- **What you will do**
Which of the lines below mention the word "computer"? Pull each one out.

** Records follows **

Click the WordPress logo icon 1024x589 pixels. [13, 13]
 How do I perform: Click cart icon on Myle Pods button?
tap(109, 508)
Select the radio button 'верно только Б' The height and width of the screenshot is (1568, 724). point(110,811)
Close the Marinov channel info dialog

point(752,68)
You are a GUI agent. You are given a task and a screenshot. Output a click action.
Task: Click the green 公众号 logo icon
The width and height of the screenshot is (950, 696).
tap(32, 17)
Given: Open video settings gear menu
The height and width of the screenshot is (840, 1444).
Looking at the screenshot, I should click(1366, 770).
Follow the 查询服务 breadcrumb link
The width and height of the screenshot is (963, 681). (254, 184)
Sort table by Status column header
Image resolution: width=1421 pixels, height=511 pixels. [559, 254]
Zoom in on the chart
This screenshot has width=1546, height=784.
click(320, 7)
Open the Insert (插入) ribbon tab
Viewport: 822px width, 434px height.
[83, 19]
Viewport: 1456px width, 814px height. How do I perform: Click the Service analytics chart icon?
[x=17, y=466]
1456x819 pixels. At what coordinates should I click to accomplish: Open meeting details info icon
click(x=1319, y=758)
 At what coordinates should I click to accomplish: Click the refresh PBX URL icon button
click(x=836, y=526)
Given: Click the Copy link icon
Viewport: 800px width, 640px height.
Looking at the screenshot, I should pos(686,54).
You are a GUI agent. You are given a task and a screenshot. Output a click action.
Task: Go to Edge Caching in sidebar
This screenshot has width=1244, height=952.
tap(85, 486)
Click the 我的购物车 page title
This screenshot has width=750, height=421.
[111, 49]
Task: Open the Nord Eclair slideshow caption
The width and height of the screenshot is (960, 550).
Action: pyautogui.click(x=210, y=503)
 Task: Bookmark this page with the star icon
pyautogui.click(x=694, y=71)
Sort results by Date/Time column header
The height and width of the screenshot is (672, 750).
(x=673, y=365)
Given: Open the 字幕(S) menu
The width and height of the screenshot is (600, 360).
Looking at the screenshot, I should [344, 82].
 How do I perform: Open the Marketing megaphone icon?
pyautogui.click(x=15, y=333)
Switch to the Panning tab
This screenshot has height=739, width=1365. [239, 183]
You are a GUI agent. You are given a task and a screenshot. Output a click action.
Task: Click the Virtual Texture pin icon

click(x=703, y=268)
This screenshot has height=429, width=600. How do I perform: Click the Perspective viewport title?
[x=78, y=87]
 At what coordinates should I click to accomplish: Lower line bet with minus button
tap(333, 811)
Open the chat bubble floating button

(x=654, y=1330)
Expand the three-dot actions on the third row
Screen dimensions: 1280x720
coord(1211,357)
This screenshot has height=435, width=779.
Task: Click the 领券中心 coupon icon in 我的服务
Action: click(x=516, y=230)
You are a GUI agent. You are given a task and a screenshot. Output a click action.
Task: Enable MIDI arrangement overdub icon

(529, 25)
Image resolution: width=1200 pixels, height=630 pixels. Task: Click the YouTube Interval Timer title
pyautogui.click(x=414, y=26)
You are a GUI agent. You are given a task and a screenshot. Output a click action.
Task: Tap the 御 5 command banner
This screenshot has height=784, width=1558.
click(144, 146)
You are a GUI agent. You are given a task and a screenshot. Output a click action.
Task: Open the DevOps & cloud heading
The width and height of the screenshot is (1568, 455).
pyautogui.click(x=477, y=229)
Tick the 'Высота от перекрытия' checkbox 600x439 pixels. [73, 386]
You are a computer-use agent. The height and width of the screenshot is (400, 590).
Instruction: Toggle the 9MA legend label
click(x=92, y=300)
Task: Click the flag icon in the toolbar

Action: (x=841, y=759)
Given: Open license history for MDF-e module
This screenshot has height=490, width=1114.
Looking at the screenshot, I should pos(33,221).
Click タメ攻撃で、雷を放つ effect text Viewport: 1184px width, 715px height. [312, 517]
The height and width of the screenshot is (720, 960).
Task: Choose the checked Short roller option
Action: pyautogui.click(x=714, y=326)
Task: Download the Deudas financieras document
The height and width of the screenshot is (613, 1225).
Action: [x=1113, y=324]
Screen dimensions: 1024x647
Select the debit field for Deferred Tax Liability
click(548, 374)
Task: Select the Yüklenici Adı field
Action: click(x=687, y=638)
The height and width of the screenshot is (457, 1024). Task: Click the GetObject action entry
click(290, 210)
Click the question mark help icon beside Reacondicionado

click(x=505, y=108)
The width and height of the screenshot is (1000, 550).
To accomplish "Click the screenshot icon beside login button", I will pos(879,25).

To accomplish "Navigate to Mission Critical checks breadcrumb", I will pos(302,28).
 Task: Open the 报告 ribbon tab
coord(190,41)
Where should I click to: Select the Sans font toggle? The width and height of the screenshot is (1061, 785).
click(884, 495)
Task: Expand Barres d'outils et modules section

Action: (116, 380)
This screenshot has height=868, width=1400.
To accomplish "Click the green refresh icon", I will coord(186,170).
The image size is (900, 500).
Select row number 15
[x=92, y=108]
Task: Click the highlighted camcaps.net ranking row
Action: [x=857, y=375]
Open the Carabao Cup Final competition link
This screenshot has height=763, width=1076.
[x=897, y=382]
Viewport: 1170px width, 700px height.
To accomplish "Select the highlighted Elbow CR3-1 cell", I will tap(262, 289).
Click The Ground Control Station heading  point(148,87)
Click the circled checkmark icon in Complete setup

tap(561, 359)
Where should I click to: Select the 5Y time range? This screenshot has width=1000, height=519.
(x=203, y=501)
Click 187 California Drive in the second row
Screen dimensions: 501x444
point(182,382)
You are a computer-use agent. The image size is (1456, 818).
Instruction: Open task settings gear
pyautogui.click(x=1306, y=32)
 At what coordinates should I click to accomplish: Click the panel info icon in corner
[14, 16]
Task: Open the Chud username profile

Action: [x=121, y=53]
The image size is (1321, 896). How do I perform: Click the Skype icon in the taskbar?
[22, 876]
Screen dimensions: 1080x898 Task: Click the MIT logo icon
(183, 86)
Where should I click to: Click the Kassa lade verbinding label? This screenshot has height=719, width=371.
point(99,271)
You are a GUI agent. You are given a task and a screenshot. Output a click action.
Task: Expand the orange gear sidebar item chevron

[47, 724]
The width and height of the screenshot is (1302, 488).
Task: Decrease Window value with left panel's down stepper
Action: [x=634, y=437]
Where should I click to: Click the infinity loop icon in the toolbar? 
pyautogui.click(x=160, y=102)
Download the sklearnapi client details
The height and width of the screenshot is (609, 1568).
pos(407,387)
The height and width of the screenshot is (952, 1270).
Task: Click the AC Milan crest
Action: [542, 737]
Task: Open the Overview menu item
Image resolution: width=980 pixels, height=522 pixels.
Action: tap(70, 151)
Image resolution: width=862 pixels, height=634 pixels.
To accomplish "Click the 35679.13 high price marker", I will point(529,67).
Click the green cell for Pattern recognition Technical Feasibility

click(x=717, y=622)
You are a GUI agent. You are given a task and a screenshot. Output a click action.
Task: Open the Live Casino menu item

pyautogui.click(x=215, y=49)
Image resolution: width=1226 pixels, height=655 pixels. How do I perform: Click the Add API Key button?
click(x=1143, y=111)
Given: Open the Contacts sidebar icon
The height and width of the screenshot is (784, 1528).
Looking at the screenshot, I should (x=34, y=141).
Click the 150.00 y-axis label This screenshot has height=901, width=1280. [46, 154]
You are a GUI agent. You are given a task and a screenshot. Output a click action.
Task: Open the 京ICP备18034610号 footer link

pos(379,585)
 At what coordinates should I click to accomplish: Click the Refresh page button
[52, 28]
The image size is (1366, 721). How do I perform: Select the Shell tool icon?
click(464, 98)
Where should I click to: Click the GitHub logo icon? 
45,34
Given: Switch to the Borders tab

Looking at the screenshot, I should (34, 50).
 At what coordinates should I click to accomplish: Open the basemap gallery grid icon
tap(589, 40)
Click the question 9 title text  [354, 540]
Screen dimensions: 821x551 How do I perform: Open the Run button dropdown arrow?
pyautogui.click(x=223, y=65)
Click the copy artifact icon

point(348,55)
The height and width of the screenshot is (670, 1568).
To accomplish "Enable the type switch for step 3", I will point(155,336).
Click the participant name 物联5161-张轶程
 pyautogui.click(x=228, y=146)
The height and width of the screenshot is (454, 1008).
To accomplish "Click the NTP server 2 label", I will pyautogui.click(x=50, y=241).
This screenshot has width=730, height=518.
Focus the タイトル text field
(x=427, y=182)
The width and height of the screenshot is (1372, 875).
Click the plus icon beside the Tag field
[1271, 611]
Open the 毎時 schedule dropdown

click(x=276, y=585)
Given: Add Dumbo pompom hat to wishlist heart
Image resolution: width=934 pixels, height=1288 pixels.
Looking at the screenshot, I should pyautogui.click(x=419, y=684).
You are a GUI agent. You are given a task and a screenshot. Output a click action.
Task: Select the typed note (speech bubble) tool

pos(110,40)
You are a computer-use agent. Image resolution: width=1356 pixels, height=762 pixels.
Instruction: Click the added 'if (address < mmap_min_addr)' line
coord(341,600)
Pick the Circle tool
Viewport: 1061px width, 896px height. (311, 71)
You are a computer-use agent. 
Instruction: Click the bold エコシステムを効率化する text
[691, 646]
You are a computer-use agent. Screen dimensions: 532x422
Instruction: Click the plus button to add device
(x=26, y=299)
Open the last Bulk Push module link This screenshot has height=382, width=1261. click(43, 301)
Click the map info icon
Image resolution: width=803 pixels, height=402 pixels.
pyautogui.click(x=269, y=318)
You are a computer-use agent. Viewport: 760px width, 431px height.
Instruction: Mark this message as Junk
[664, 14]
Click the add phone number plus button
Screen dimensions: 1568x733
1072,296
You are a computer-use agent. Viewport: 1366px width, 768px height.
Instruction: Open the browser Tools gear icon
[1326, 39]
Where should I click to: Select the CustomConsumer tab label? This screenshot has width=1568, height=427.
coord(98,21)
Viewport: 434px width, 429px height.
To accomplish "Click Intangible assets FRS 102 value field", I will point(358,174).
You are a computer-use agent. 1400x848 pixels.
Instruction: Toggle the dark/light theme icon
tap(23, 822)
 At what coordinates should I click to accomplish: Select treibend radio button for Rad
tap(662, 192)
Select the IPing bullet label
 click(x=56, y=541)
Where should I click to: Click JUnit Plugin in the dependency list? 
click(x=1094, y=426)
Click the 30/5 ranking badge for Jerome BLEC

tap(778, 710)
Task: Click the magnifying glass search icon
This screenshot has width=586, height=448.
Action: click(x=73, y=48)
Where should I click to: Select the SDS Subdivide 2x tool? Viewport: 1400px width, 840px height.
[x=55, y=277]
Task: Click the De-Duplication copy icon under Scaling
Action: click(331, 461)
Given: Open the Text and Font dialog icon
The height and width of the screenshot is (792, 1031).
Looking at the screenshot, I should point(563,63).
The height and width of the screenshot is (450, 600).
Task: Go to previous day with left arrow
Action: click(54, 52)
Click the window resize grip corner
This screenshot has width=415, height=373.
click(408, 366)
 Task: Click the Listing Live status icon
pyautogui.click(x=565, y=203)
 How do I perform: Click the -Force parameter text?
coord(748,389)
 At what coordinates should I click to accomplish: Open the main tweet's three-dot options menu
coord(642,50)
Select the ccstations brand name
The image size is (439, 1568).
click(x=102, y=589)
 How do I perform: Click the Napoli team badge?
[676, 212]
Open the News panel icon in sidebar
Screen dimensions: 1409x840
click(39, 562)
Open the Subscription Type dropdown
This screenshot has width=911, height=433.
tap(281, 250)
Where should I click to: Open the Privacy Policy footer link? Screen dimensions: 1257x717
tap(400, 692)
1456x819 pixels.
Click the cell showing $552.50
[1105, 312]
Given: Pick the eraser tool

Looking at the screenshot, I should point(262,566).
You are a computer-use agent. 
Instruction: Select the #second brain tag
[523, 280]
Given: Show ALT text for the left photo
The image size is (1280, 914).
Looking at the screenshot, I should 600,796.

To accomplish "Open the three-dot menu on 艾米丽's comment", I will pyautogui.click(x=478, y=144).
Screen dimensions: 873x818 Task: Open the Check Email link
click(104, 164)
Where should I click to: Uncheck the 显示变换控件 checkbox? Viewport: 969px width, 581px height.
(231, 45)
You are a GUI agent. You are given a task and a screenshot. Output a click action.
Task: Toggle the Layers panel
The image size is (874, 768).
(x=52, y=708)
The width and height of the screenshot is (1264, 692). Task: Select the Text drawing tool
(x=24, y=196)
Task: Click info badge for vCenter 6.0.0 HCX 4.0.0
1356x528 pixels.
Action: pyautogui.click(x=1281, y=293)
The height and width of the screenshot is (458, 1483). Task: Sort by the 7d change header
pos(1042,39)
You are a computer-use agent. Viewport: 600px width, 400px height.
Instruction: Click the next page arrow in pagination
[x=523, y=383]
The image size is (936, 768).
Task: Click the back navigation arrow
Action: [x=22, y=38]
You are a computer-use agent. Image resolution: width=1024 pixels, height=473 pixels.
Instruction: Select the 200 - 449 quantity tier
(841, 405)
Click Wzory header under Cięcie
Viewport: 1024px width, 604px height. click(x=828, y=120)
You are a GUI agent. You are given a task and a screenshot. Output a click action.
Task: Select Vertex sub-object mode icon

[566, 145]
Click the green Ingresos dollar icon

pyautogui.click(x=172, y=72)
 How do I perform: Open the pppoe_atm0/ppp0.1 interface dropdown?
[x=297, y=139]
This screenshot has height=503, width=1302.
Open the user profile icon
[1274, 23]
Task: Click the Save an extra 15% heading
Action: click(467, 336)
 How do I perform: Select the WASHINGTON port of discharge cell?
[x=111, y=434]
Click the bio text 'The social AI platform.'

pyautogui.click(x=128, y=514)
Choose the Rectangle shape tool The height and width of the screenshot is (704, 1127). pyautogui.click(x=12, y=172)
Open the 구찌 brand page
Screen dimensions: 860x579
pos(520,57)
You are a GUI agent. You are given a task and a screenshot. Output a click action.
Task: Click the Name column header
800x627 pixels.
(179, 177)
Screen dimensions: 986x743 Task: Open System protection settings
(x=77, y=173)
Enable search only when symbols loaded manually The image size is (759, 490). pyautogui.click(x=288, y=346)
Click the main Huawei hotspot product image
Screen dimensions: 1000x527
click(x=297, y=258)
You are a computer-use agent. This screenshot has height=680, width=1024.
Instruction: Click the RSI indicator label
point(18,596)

** End of Records **

- **Written reply**
You are a computer-use agent. The height and width of the screenshot is (400, 590).
You are a computer-use agent. The image size is (1456, 818).
You are a computer-use agent. Image resolution: width=1356 pixels, height=762 pixels.
You are a computer-use agent. 
You are a computer-use agent. Screen dimensions: 532x422
You are a computer-use agent. Viewport: 760px width, 431px height.
You are a computer-use agent. Viewport: 1366px width, 768px height.
You are a computer-use agent. 1400x848 pixels.
You are a computer-use agent. 
You are a computer-use agent. Viewport: 600px width, 400px height.
You are a computer-use agent. Image resolution: width=1024 pixels, height=473 pixels.
You are a computer-use agent. This screenshot has height=680, width=1024.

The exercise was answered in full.